### Problem details
Locate the line that contains "Task: Select the Impressions tag" in the entries below, then repeat it and every following line through the line that contains "Image resolution: width=702", exactly, and no others.

### Task data
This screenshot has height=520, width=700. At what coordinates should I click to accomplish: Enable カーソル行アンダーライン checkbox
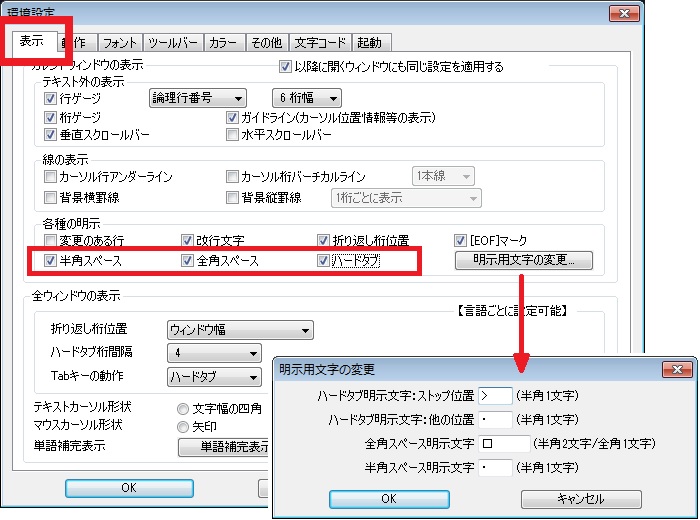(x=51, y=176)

==

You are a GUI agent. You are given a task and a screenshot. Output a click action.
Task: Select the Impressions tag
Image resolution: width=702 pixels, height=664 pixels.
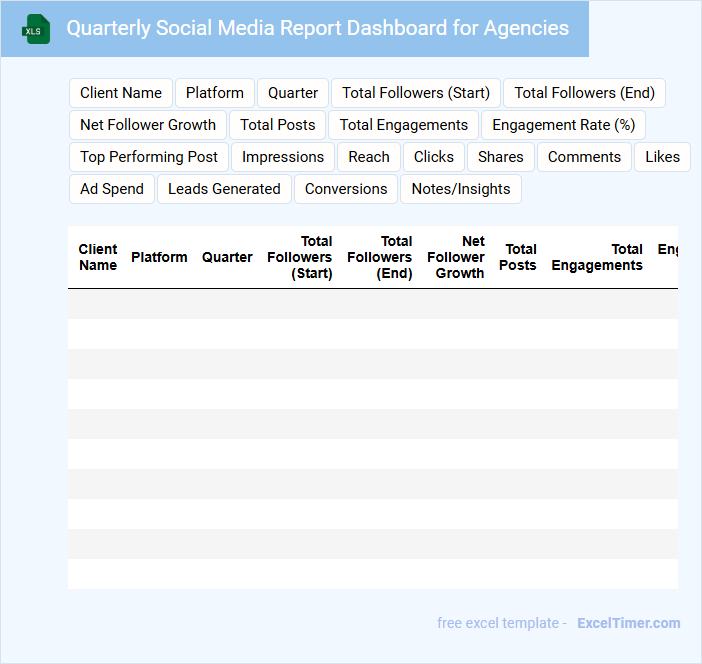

### Exercise output
Task: Select the Impressions tag
Image resolution: width=702 pixels, height=664 pixels.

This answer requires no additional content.